The vote of confidence was always going to be fractious. AIADMK Members of Legislative Assembly had spent the last week cloistered inside a hotel an hour away from Chennai, as party leader VK Sasikala waited to be asked to form the government. Instead, the state’s governor dallied until the Supreme Court delivered its verdict in an illegal wealth case dating back to 1996. Sasikala was found guilty and sent to prison, debarring her from any public office for the next decade.
Sasikala quickly propped up Palaniswami, appointed her nephew TTV Dinakaran to the post of deputy general secretary, and then set out to return to jail in Bengaluru. Meanwhile, former chief minister O Paneerselvam, who had challenged Sasikala for leadership of the party and state, tried to convince AIADMK MLAs that they should vote with their conscience. The Opposition Dravida Munnetra Kazhagam was mostly caught waiting during these developments.
Unruly house
As Saturday dawned, the question to be asked was whether AIADMK members would surprise Palaniswami and vote against him. One MLA said he would do that, despite the party whip, which meant potentially being suspended by the Speaker. When the session began, Panneerselvam’s camp, the DMK, the Congress and the Indian Union Muslim League demanded the vote be kept secret – a move with no precedent, which might yet have been justified considering the MLAs had been locked into a hotel for days with a genuine concern about coercion.
The Speaker ruled against a secret ballot and called for a vote by division, involving MLAs physically standing up in blocks to show which way they were voting. The result was pandemonium.
Amid pushing and shoving, the DMK decided it would refuse to cooperate with a trust vote and guards had physically evict the Opposition MLAs. At one point the session was paused so that one member could be taken out in a stretcher and put in an ambulance. Meanwhile, the secretariat had decided to not display live visuals and in between even the transistor piping details into the press room turned off, making it hard to follow what was happening. Eventually, with dozens of MLAs kept out, Palaniswami won the trust vote, 121 to 11.
Party vs public
Officially, Tamil Nadu now has a confirmed new chief minister, its third in three months. At least on the basis of numbers inside the house, Panaiswami is safe until elections are next expected, in 2020.

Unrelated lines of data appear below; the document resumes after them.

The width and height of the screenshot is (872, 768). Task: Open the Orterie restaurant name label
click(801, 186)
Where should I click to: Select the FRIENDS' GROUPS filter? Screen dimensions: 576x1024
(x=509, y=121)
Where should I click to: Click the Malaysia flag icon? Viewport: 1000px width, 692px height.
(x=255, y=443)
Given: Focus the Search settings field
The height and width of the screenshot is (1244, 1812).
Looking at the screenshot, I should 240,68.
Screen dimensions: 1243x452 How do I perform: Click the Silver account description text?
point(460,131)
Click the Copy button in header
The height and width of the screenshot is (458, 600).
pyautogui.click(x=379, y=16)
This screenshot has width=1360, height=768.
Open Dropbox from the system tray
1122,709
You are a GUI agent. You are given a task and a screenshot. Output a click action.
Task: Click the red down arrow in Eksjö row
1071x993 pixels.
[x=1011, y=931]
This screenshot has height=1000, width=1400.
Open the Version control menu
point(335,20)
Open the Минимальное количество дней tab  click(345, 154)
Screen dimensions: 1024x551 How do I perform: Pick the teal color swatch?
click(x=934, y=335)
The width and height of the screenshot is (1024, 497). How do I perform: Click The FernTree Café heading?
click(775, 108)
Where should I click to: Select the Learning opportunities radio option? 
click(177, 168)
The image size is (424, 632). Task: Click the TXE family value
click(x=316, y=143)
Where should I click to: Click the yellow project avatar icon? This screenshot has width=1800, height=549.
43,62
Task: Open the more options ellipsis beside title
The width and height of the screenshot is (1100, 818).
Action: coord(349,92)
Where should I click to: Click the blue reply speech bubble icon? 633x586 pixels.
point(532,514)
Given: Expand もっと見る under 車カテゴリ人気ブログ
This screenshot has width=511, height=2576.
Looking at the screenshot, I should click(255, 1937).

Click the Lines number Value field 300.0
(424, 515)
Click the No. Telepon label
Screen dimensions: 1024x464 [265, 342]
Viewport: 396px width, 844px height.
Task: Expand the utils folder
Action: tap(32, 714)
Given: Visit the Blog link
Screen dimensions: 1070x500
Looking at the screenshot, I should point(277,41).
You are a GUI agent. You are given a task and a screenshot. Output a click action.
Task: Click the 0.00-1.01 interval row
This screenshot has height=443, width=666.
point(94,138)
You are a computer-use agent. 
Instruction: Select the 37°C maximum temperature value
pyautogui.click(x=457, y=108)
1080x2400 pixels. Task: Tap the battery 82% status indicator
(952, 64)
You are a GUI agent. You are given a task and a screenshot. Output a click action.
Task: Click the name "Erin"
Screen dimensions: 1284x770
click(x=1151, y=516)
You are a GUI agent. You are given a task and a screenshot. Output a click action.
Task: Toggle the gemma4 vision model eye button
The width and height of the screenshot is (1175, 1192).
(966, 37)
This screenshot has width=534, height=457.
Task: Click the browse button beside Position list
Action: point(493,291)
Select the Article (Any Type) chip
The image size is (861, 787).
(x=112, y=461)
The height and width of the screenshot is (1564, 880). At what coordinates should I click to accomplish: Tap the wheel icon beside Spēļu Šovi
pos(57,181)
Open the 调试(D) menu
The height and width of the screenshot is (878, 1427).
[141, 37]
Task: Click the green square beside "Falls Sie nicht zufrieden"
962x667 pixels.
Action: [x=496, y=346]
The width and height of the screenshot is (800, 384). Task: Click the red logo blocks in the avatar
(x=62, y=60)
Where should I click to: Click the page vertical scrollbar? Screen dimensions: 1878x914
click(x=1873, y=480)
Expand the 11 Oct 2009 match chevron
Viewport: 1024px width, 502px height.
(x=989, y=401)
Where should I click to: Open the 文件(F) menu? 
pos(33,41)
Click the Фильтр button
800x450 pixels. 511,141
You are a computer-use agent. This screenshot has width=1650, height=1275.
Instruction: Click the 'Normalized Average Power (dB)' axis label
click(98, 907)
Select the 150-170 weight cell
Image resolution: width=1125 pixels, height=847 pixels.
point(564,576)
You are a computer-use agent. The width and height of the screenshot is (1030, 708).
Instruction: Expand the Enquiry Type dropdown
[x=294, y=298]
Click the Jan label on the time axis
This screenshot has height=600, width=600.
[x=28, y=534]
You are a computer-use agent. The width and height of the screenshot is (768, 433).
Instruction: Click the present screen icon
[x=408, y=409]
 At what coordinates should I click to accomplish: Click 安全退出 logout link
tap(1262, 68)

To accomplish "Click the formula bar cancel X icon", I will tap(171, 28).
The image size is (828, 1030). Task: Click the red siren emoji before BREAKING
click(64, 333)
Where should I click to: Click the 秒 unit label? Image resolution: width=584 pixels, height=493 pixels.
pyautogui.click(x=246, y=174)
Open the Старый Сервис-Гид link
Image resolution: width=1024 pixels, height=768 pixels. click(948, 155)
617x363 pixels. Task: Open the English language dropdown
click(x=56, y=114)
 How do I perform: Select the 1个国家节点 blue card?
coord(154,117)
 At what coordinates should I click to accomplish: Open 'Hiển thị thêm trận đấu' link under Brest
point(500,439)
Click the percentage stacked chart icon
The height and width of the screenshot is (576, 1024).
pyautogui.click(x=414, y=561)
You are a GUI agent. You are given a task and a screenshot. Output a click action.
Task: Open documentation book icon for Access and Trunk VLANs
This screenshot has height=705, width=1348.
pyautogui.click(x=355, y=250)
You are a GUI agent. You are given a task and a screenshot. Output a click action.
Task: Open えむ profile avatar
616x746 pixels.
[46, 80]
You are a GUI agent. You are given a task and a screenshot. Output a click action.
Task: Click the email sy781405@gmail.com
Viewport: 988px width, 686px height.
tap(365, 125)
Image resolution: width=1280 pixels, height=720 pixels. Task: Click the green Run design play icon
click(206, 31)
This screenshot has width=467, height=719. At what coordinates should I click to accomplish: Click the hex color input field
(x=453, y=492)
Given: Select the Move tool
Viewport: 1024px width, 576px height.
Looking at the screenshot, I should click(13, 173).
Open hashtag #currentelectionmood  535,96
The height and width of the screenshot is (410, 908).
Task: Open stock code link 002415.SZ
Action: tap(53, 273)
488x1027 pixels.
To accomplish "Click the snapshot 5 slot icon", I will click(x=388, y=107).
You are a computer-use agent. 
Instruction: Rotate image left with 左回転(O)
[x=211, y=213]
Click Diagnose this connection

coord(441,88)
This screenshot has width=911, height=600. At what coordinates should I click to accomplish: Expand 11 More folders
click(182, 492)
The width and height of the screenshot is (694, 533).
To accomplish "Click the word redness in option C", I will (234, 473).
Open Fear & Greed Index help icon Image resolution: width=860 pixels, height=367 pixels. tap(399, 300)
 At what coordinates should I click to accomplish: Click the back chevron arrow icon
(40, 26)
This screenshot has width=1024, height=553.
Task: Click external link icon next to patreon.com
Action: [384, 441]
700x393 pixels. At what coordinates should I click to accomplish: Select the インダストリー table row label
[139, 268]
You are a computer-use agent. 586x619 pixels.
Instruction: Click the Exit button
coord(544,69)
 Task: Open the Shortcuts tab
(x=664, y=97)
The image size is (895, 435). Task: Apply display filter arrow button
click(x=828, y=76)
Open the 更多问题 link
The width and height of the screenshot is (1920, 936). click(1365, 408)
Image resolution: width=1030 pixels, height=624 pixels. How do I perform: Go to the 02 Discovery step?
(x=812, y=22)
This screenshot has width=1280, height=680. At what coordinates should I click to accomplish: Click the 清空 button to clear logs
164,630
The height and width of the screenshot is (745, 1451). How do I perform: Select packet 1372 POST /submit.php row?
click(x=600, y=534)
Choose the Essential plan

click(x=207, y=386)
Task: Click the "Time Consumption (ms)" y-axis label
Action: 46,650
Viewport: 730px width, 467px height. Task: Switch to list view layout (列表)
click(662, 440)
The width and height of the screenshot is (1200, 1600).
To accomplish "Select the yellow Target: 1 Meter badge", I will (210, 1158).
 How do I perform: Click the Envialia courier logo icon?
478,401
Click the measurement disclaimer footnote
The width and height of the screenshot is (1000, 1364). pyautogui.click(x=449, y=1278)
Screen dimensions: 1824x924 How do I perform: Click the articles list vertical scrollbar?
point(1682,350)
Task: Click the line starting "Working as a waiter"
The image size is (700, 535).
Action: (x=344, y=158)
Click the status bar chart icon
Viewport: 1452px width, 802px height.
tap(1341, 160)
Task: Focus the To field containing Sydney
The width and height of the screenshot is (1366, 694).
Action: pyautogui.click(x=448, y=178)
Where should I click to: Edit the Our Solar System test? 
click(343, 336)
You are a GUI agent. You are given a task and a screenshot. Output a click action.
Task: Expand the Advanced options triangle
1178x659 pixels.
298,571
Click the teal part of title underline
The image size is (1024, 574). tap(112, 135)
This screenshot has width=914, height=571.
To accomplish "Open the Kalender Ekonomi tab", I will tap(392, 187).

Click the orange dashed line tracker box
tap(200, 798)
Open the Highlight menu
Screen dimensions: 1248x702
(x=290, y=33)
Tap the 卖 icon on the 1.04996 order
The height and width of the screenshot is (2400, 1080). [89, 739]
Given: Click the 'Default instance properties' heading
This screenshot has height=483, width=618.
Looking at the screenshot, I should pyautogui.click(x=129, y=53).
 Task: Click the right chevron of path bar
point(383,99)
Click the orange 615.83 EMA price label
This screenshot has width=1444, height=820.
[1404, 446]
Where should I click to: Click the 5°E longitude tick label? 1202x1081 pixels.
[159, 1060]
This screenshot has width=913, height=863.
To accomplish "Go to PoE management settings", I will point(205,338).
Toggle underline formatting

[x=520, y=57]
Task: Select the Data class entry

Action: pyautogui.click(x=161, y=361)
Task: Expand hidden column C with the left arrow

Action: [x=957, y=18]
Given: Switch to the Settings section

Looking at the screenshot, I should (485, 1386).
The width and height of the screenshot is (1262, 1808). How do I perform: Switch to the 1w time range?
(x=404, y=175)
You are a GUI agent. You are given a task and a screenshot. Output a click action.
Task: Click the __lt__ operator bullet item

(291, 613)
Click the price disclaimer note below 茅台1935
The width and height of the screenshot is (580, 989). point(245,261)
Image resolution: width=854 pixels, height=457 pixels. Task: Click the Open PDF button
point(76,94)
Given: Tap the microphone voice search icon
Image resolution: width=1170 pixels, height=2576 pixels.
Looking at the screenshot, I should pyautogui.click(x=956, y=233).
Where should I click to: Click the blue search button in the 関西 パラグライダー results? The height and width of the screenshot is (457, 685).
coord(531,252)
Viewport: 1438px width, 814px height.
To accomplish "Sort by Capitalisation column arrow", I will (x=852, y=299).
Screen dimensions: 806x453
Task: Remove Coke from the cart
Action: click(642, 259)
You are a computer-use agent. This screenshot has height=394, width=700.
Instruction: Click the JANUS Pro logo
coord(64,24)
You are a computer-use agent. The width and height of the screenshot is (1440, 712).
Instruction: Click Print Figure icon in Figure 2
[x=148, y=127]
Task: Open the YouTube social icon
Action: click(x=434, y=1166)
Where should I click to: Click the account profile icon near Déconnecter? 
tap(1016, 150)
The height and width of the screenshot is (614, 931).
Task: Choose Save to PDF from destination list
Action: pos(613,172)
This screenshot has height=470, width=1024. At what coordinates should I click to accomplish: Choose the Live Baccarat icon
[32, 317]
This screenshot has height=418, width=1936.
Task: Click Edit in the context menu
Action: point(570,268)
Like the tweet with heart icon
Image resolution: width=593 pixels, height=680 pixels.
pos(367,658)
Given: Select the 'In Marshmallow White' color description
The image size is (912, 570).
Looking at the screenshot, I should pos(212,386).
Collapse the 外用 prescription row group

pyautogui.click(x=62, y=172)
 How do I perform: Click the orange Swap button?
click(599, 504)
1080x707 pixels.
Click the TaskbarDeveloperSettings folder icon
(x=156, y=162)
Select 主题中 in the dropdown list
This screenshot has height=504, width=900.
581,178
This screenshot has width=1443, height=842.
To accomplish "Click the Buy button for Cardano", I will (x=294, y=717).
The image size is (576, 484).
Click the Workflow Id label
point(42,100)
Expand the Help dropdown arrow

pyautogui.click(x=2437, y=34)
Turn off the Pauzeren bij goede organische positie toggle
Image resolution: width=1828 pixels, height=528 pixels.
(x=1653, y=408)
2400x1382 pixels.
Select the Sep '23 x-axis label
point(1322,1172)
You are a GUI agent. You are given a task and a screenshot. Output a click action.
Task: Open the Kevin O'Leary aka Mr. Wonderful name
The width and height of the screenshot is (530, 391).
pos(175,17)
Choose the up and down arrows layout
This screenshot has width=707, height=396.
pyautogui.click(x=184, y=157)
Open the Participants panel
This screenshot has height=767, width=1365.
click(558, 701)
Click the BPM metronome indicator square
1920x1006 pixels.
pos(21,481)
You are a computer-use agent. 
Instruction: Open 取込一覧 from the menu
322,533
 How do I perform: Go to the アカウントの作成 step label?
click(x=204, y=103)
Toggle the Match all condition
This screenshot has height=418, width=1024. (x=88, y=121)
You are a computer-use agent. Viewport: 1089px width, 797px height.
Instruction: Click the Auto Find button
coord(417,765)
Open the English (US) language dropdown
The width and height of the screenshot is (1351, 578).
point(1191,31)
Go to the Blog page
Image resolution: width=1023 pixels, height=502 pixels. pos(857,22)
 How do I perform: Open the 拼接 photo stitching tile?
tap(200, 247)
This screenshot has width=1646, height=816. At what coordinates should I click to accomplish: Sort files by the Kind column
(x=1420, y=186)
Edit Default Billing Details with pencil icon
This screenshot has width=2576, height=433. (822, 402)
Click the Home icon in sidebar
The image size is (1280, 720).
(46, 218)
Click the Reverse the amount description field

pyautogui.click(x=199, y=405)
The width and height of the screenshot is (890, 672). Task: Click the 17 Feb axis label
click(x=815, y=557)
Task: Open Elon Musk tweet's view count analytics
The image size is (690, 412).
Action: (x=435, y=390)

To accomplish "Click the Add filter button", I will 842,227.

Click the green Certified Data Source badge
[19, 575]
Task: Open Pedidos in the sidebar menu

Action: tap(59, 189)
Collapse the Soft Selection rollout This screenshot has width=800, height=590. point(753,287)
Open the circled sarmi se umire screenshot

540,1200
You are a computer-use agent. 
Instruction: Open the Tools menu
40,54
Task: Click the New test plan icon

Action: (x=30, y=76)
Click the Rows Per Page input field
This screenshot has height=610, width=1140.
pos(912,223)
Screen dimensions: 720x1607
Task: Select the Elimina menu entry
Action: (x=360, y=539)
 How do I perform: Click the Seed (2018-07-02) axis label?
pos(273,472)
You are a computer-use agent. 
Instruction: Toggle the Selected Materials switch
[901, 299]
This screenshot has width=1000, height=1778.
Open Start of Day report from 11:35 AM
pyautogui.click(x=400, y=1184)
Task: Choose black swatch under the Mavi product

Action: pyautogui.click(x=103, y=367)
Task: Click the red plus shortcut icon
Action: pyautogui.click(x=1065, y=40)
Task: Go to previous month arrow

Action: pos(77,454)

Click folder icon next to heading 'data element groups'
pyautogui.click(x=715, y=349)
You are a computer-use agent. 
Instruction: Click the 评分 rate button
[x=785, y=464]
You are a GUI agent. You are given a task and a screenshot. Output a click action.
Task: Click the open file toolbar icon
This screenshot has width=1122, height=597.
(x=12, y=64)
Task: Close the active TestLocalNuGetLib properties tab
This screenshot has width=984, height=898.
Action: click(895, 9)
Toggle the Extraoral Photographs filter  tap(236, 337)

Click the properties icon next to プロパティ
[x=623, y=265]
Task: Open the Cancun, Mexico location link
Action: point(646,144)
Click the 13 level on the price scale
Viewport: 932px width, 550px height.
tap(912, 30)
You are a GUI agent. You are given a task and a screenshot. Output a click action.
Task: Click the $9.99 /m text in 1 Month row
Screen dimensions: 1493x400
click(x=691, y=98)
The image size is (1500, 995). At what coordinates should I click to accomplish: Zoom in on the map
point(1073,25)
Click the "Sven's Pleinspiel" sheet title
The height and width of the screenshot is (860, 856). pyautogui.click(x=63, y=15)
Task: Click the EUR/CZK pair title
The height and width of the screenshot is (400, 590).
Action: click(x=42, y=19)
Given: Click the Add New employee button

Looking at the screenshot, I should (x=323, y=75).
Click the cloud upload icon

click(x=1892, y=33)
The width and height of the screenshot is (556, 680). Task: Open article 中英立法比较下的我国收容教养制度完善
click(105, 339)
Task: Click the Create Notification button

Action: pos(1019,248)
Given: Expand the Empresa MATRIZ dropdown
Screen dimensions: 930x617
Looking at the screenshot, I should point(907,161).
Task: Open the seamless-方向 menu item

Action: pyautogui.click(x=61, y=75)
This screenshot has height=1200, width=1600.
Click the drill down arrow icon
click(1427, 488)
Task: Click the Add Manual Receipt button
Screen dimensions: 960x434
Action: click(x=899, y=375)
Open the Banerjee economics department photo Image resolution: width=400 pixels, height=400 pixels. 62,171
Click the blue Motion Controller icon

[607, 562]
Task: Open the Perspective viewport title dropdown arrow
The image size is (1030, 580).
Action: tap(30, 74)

But few expect this status quo to last. The DMK has raised questions about the legitimacy of the trust vote. The Paneerselvam camp disputes the legality of appointments made within the AIADMK, leading to a notice from the Election Commission.
More than either of these, there seems to be anger among the public about Sasikala and her family taking over what was once J Jayalalithaa’s party. Among the reasons the MLAs were kept locked away in the resort before the vote was to shield them from public pressure against Sasikala and her appointees. The DMK’s demand, in fact, was that the AIADMK MLAs be given time to visit their constituencies before being subject to a trust vote.
What now?
There is a general sense that Sasikala, and by proxy Palaniswami, has the support of the party but not the people. That gap is where OPS tried to operate. Now the DMK’s Stalin has stepped into the breach. The AIADMK leadership may hope to weather this storm and use the offices of the chief minister to change public opinion, but it will not be easy.
The Budget Session is around the corner, and the DMK is already out protesting, raising questions about Palaniswami’s legitimacy as chief minister. Indeed, the entire sequences of events on Saturday is worth re-examining, starting with the decision to keep the trust vote hidden from the public eye.
Tamil Nadu has been unsettled ever since Jayalalithaa died in December 2016. Saturday’s trust vote should have stabilised things. Instead, it has made the state and its administration seem even more precariously poised.